### Data
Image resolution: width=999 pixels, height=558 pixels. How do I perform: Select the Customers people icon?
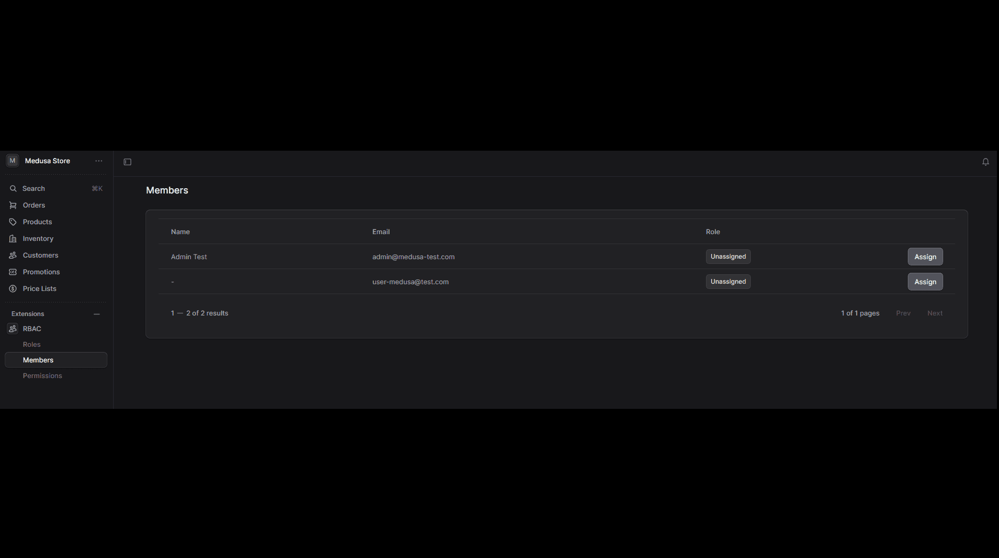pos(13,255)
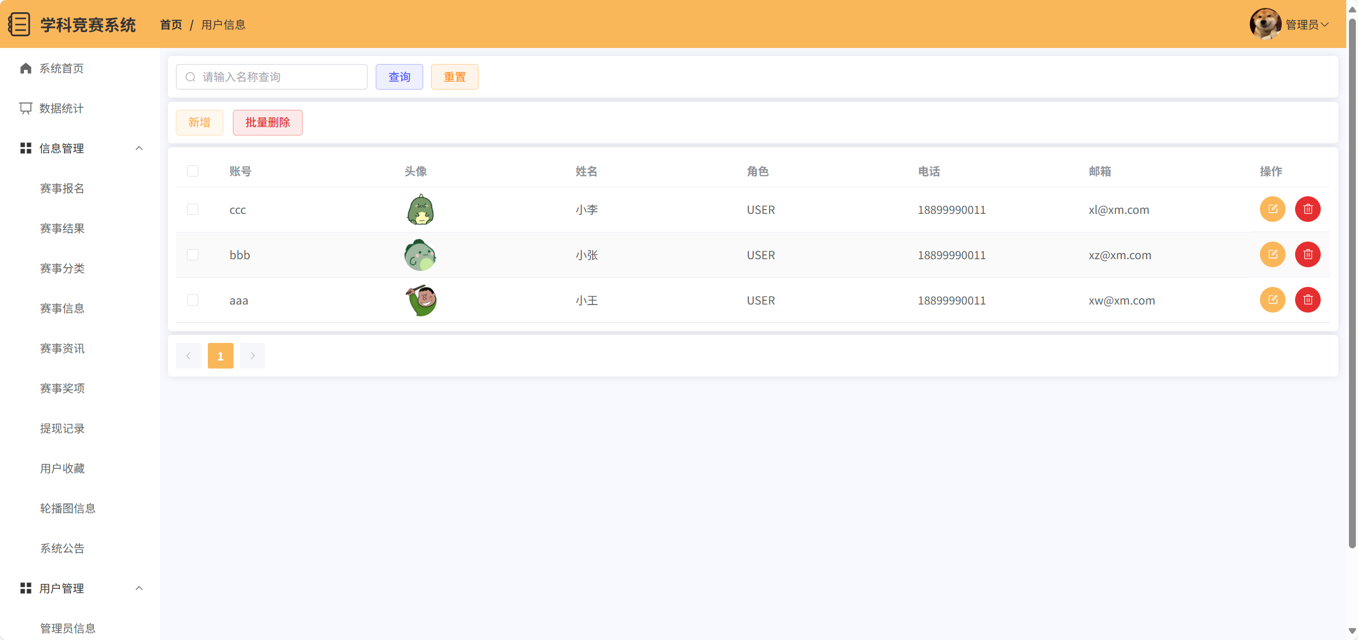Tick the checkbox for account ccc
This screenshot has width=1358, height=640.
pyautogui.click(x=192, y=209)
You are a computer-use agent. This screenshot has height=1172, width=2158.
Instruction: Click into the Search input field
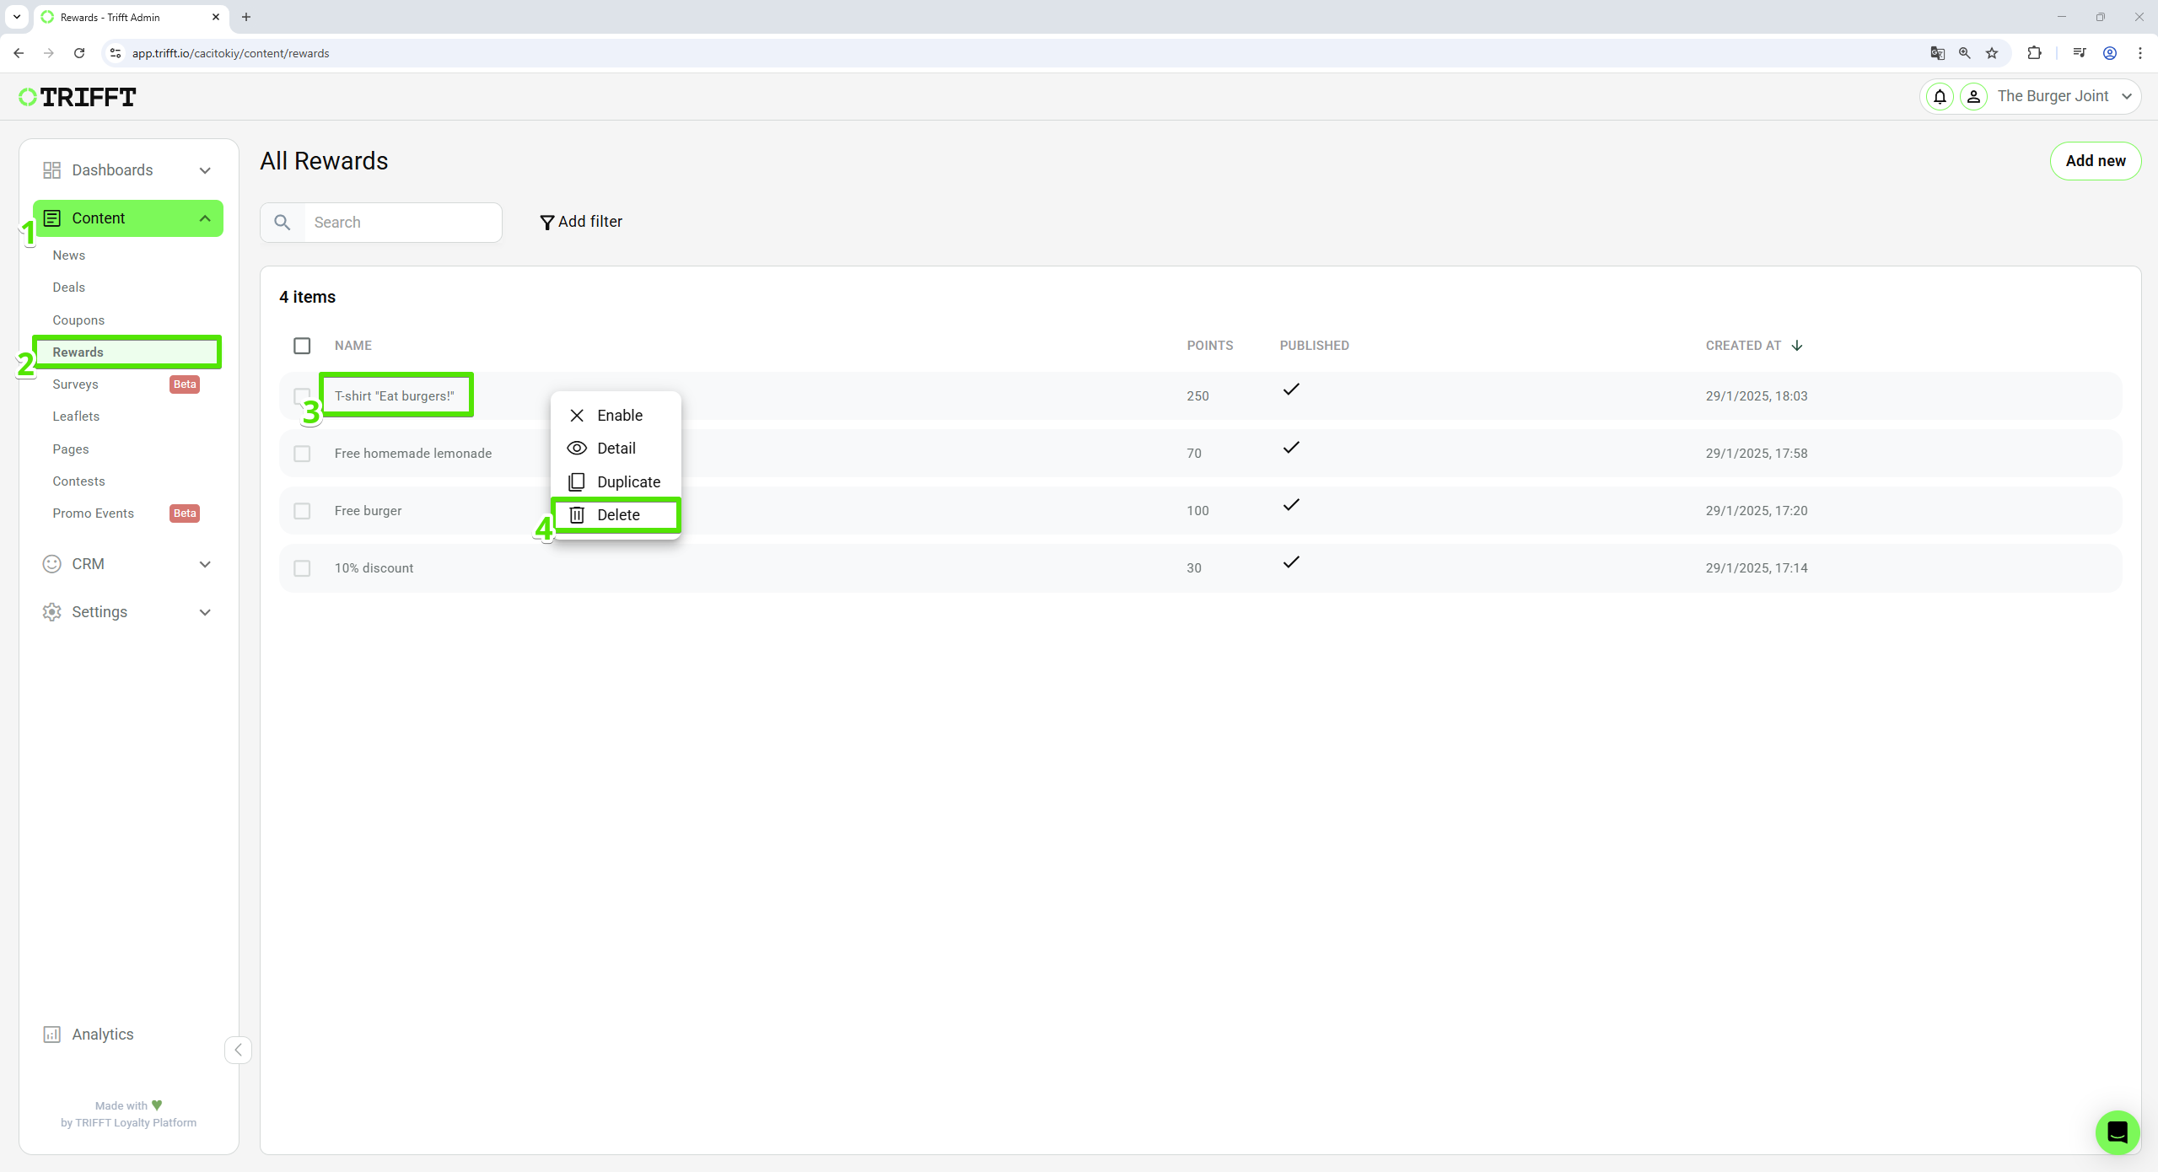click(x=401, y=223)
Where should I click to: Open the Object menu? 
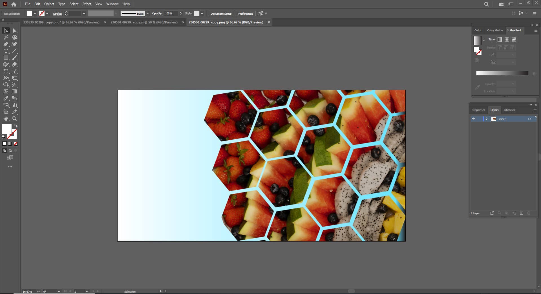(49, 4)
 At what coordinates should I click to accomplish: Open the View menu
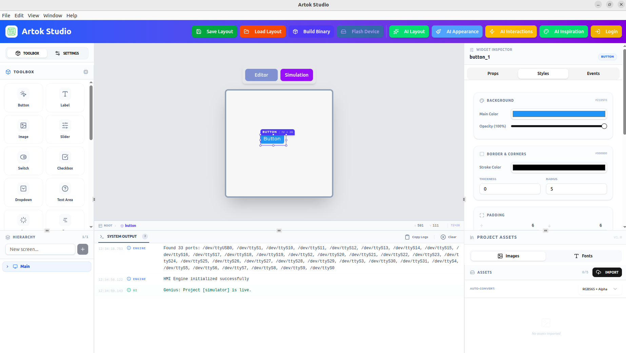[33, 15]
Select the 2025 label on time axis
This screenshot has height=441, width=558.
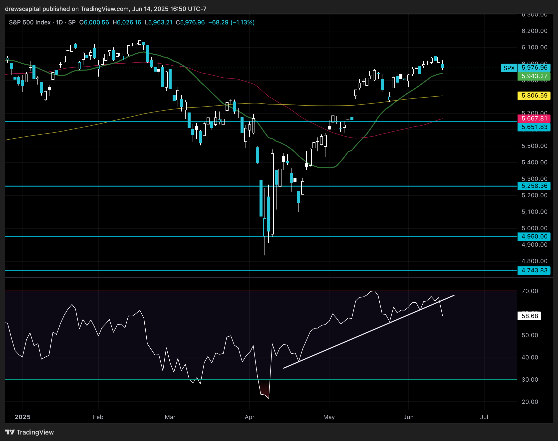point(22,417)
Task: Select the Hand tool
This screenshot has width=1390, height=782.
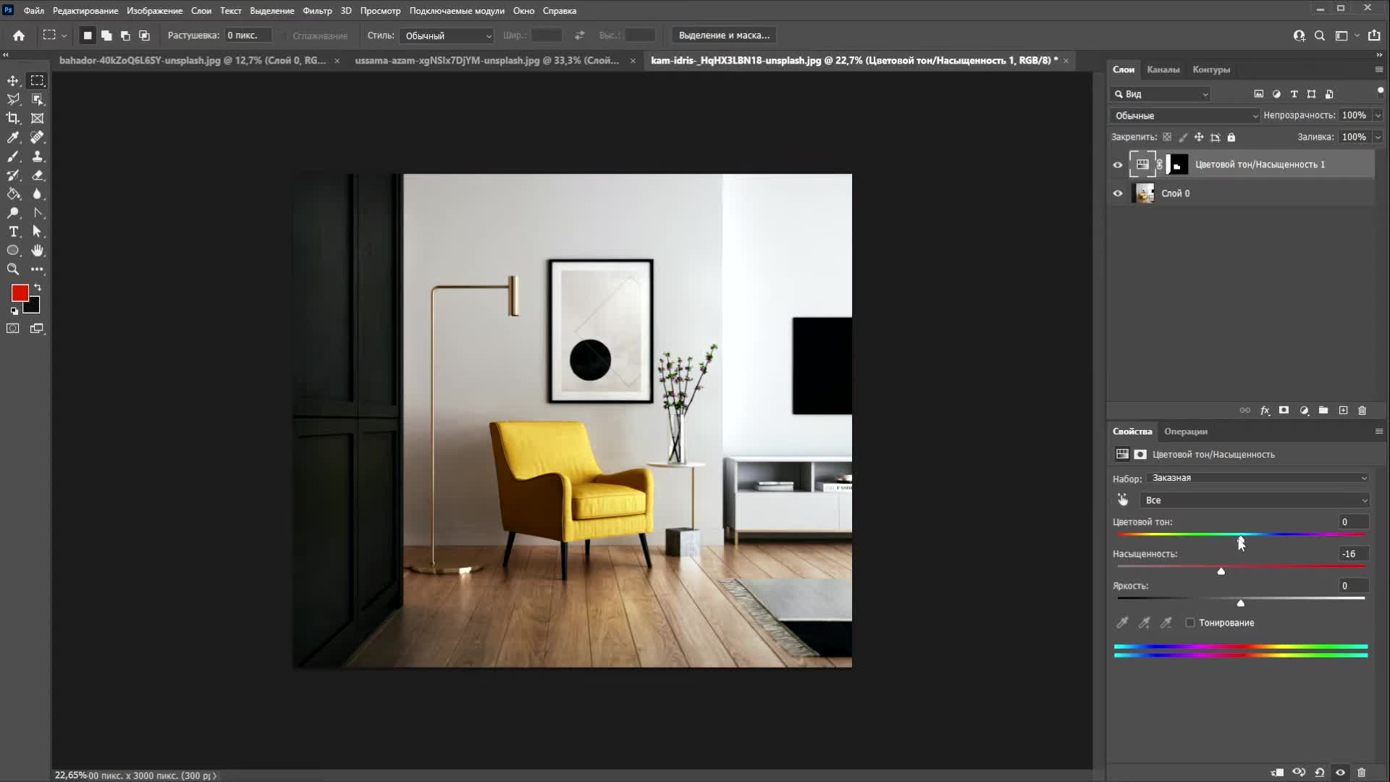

### What to do
From the line containing "You are a computer-use" down to the last line of the data above, transcribe exactly those lines and no others; omit the pictures.

### Solved problem
You are a computer-use agent. This screenshot has height=1172, width=2158.
Instruction: Click into the Search input field
click(x=401, y=223)
Where should I click to: Open the Object menu? 
(49, 4)
 At what coordinates should I click to accomplish: Open the View menu
[33, 15]
Select the 2025 label on time axis
This screenshot has height=441, width=558.
point(22,417)
Task: Select the Hand tool
This screenshot has width=1390, height=782.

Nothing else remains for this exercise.